Ritchie, however, is not very interested in preparation. After scaring the wits out of the reader--albeit with reason--he devotes only a half of the book’s last page to suggesting ways to handle life during and immediately after an earthquake.

His most serious omission may be the desirability of stockpiling food and water. Most experts suggest storing enough to last 72 hours, when whole neighborhoods may be cut off because of blocked streets and individuals may be left to fend for themselves.

(Readers interested in obtaining more information on preparations may want to send for an American Red Cross booklet called “Safety and Survival in an Earthquake,” available free from Southern California Earthquake Preparedness Project, 600 S. Commonwealth Ave., Suite 1100, Los Angeles 90005.)

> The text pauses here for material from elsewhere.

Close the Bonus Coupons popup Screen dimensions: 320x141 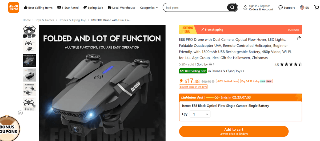[20, 113]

Much of Ritchie’s book, which also includes earthquake histories of the rest of the country in a chapter entitled “California Is Not Alone,” reads as though it were haphazardly slapped together. He uses clumsy transitions, often addressing the reader directly and stiltedly, as a college student might address a professor to guide him through the rough spots of a term paper. “Since an impending earthquake is the subject of this book,” Ritchie writes, “we should devote a chapter to the phenomenon of earthquakes. . . . “ “To understand just why quakes strike California so often,” he says, “let us look back in time to see how California formed . . . let us now look closely at the geology of Los Angeles and its environs. . . . Let us look next at just how those faults can spread destruction.”

Despite these shortcomings, Ritchie’s book contains some informative science writing. It is when it strays into science fiction that the book gets into trouble.